Abo

Das Beste aus 2023Mein Mann und ich leben wie in einer WG, das macht mich traurig

Lesezeit 4 Minuten
Eine Frau und ein Mann sitzen an einem Tisch. Die Frau schaut aus dem Fenster, der Mann in eine Zeitung.

Wie in einer Zweckgemeinschaft: Wenn Partner sich zurückziehen, gilt es, sich gegenseitig neu zu entdecken.

Nach vielen Ehejahren gleicht die Paarbeziehung einer Zweckgemeinschaft. Wenn Partner sich zurückziehen, heißt es, sich wiederzuentdecken.

Mein Mann und ich sind seit 16 Jahren zusammen. Wir haben eine 14 Jahre alte Tochter und einen zwei Jahre jüngeren Sohn. Mein Mann arbeitet viel und ist oft nicht ansprechbar. Es gibt kaum noch schöne Momente zwischen uns. Unsere Tochter zieht sich immer mehr in ihr Zimmer zurück. Mit unserem Sohn habe ich den besten Kontakt. Die Stimmung ist eher wie in einer Wohngemeinschaft. Das macht mich oft sehr traurig.“ (Mirjam, 46)

Sie beschreiben eine Situation, die mit Sicherheit alle in der Familie sehr belastet. Sie selbst vermissen den Austausch mit ihrem Mann, seine Aufmerksamkeit und seine Zuwendung, das leichte und unbeschwerte Miteinander, das Paare haben, wenn sie sich kennenlernen, keine Kinder und keine gemeinsamen Verpflichtungen haben. Offenbar spüren alle in der Familie die angespannte Stimmung. Ihre Tochter macht es ähnlich wie Ihr Mann. Sie zieht sich zurück. Ihr Sohn sucht Ihre Nähe, sehr wahrscheinlich nimmt er Ihre Not und Ihre Traurigkeit wahr.

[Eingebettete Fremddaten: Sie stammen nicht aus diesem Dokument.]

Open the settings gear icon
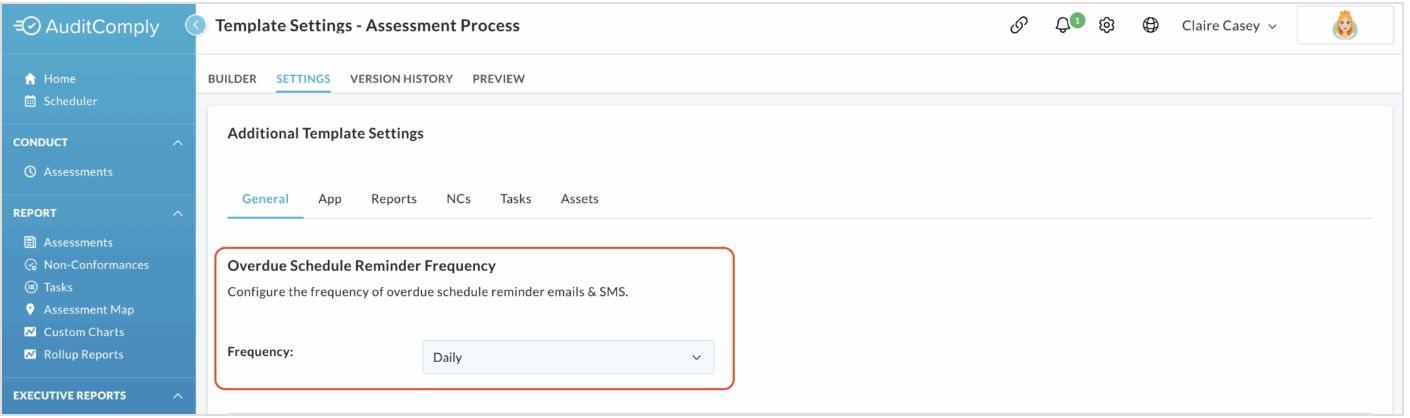point(1107,26)
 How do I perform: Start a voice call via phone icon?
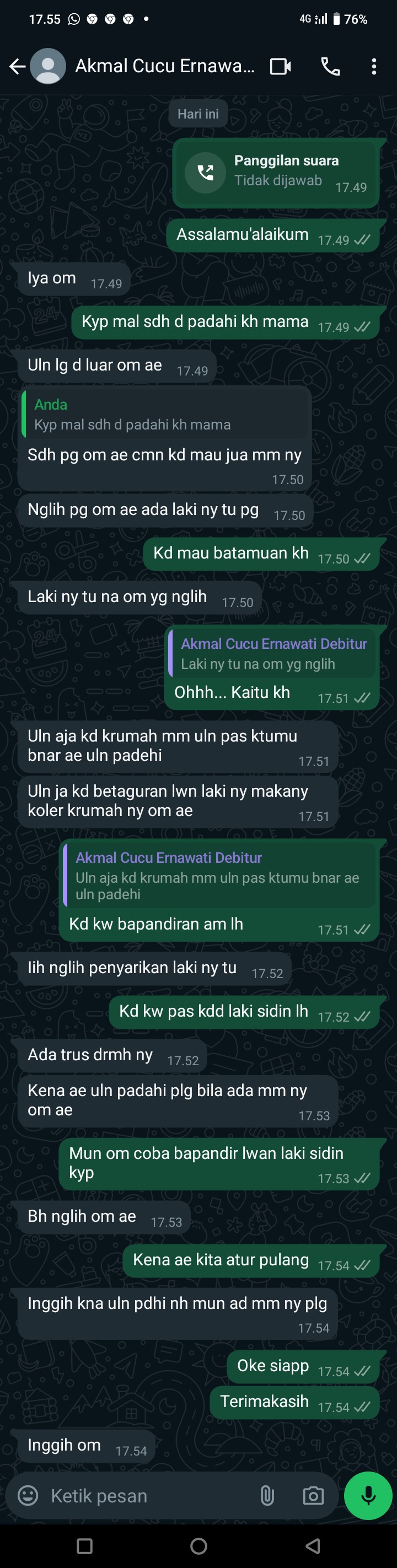(330, 66)
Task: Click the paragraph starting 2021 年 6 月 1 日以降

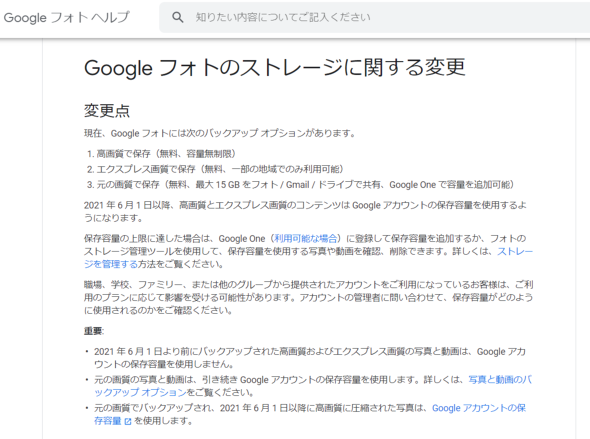Action: [305, 211]
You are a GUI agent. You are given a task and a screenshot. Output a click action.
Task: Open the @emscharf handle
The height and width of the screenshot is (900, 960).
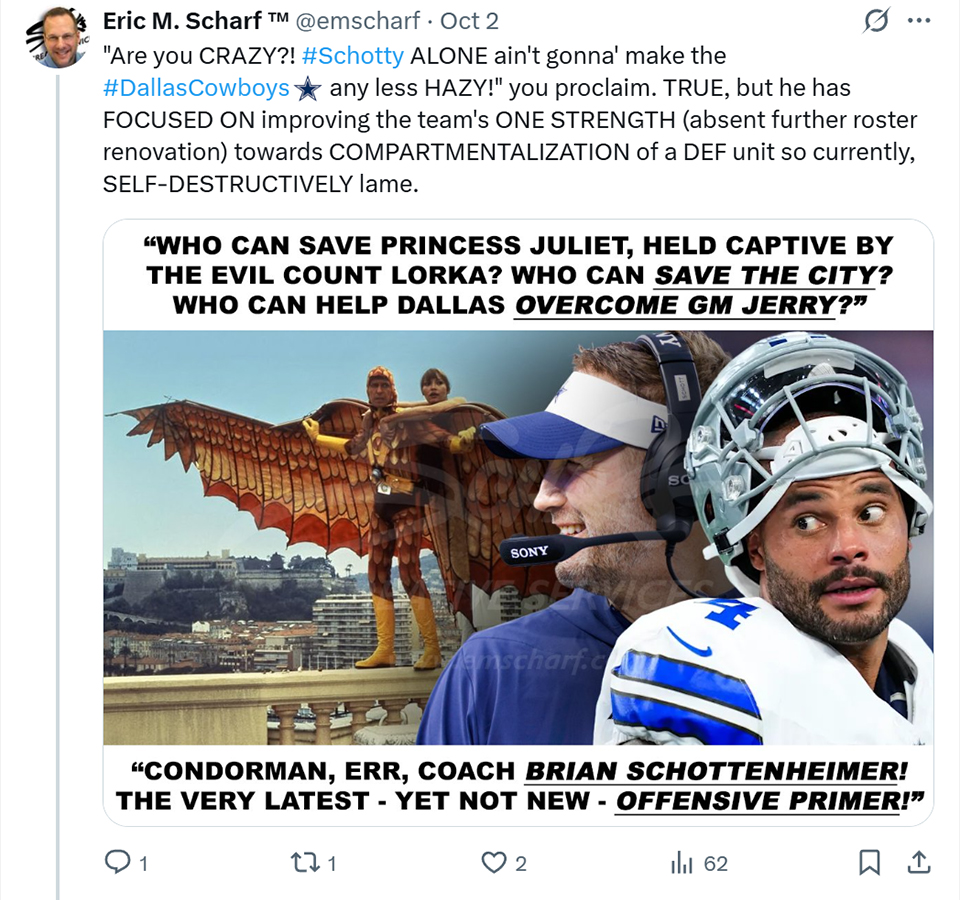point(358,21)
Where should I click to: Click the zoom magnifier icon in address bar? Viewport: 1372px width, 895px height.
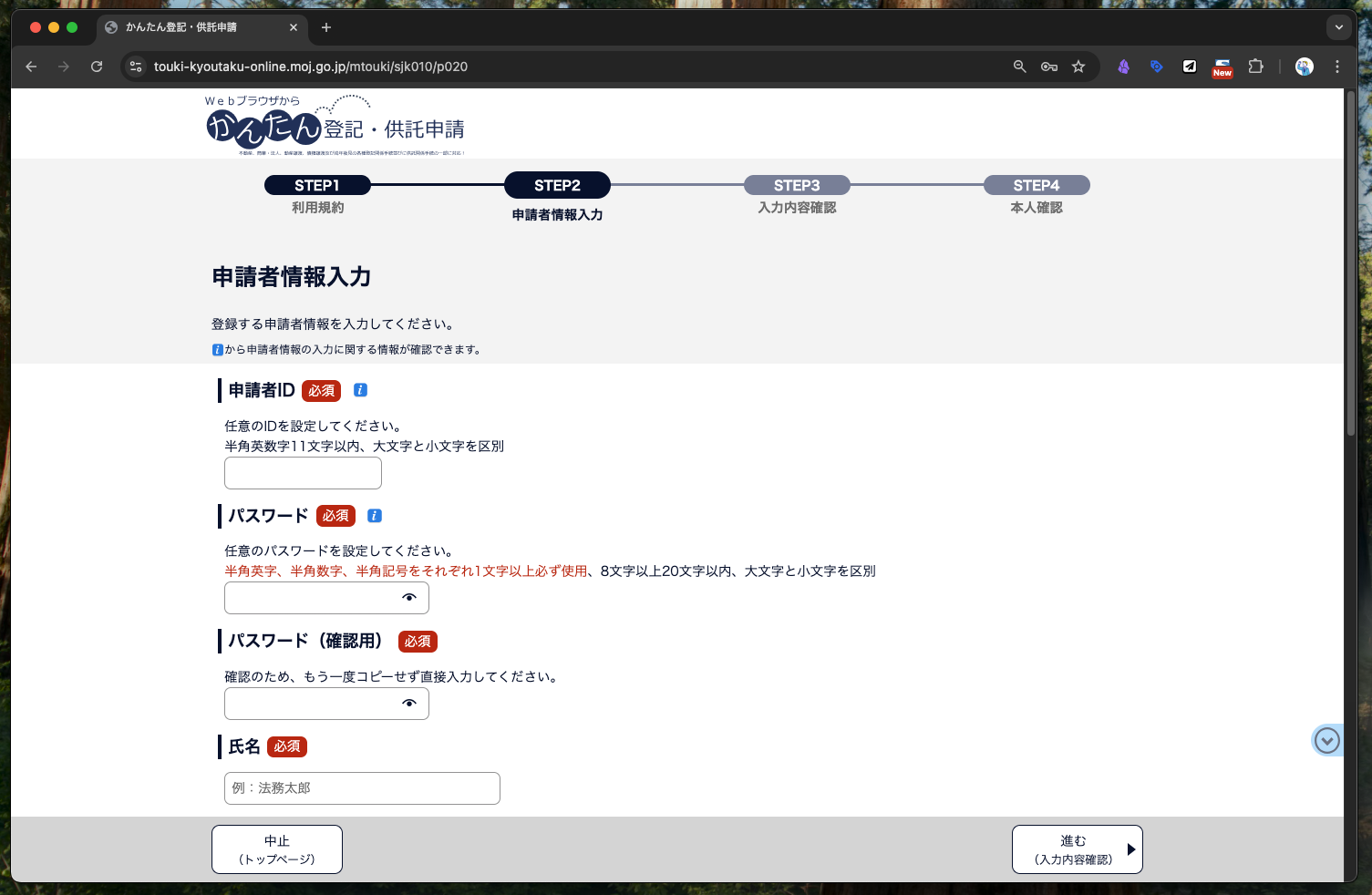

Dieser Text gehört zu unseren beliebtesten Inhalten des Jahres 2023 und wurde zuerst am 3. Februar veröffentlicht. Mehr der meistgelesenen Artikel des Jahres finden Sie hier.


Wie es Ihrem Mann wirklich geht, ist schwer zu sagen. Dass es ihm gut geht, ist nicht so wahrscheinlich. Auf jeden Fall hat er sich in Ihren Augen dafür entschieden, sich zurückzuziehen. Das kann verschiedene Gründe haben: Vielleicht hat er sich mit der Situation arrangiert. Vielleicht hat er auch resigniert mit dem Gefühl, „ich kann nichts machen“. Vielleicht ist es auch so, dass er selbst Kritik an Ihrem Verhalten hat und gleichzeitig Angst, sich mit Ihnen auseinanderzusetzen. Möglicherweise ist er ebenso traurig ist wie Sie und weiß auch nicht, wie er den „Knoten“ lösen kann.

Wann ist die Liebe auf der Strecke geblieben?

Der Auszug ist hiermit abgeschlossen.